### QUOTED TEXT
════════════════════

Anglo shares, in contrast, have climbed on speculation that BHP will be forced to improve its offer, or that a rival bid may emerge.
BHP is weighing a revised offer for the company, with the pressure also on Anglo American’s board to outline its strategy to improve its operating performance and share value after a horror 2023 that saw the company’s stock crumble.
Anglo American chairman Stuart Chambers reiterated the board’s unanimous rejection of the BHP offer at Anglo’s annual shareholder meeting on Tuesday night, Australian time.
Mr Chambers told Anglo shareholders gathered in London that UK takeover laws limited the ability of the company to say much more than in its original rejection of BHP’s opening offer – that it undervalued Anglo, and that BHP’s preferred structure, requiring Anglo to divest its stakes in South African platinum and iron ore projects put all of the transaction risk onto the takeover target.
“Having considered the proposal with its advisers, the board unanimously agreed that the proposal is opportunistic and fails to value the company’s prospects, while significantly diluting the relative value upside participation of Anglo American’s shareholders relative to BHP’s shareholders,” he said.
But Anglo confirmed it was still undertaking a strategic review of its assets, announced in February after the company booked a 94 per cent fall in annual profit, along with a series of significant asset write downs.
Mr Chambers refused to rule out supporting a revised bid from BHP, saying its board would consider any revised off from on its merits.

════════════════════

### COLLECTED MATERIAL
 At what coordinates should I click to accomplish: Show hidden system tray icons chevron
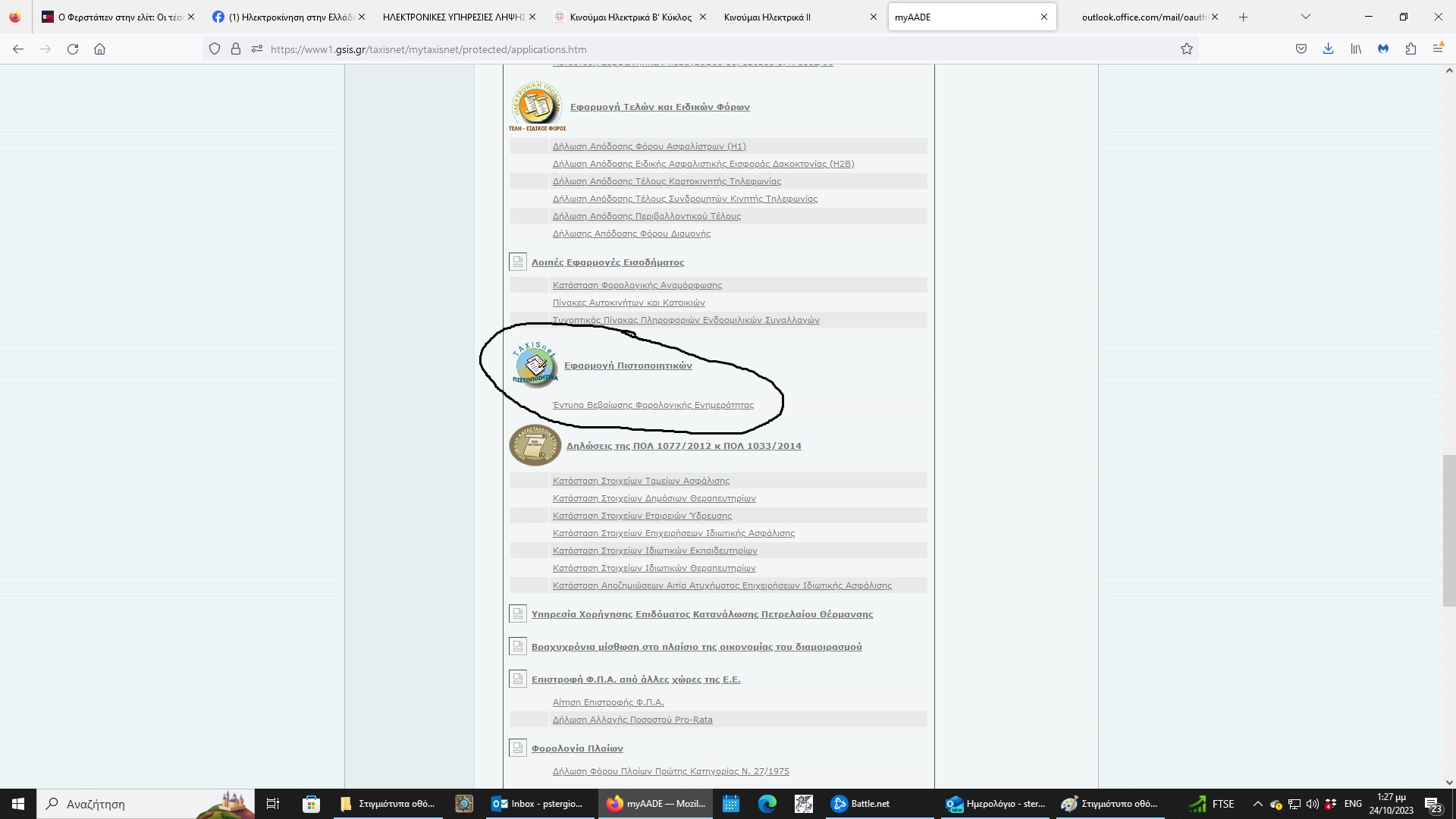point(1257,804)
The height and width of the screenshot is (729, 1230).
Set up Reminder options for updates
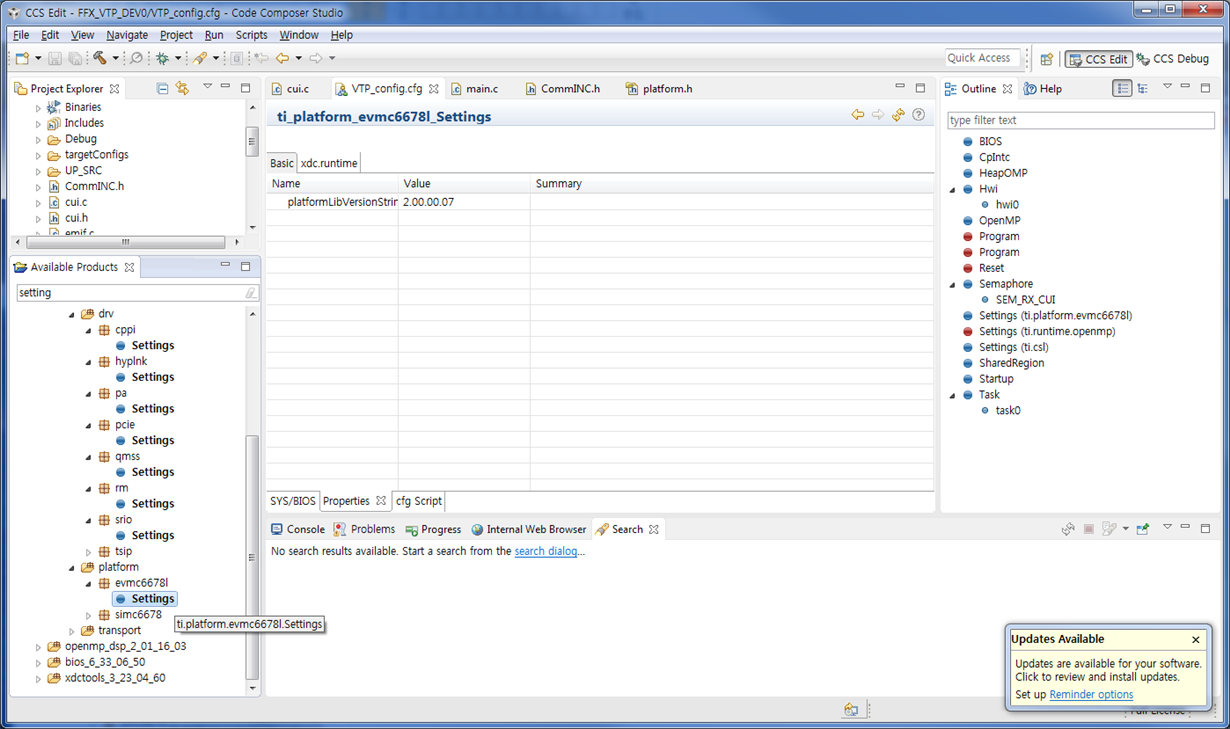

════════════════════

### REQUIREMENTS
Continue the news report on BHP's takeover bid for Anglo American, starting right after its final sentence.

### WRITTEN ANSWER
UK takeovers laws require BHP to make a firm offer for Anglo American by May 22, or declare its intention not to proceed with a bid.
But, as BHP’s advisers hit the road to sound out the views of major funds and shareholders, the Anglo American chairman also confirmed he would be talking to the major shareholders about their views on value and the company’s strategy.
“I will be meeting with shareholders and listening very carefully, particularly (to) the larger ones in the top 30 of the register, to hear what they feel,” Mr Chambers reportedly said.
“The board doesn’t buy or sell the company – the shareholders decide.”
As part of its £21bn ($40.5bn) takeover bid, BHP has offered 0.7097 of its shares for each Anglo share on issue. The deal is conditional on the spin-out of Anglo‘s shares in platinum and iron ore assets in South Africa to Anglo’s existing shareholders. The overall deal values Anglo shares at £31.1bn, but BHP will pay only for the assets it wants.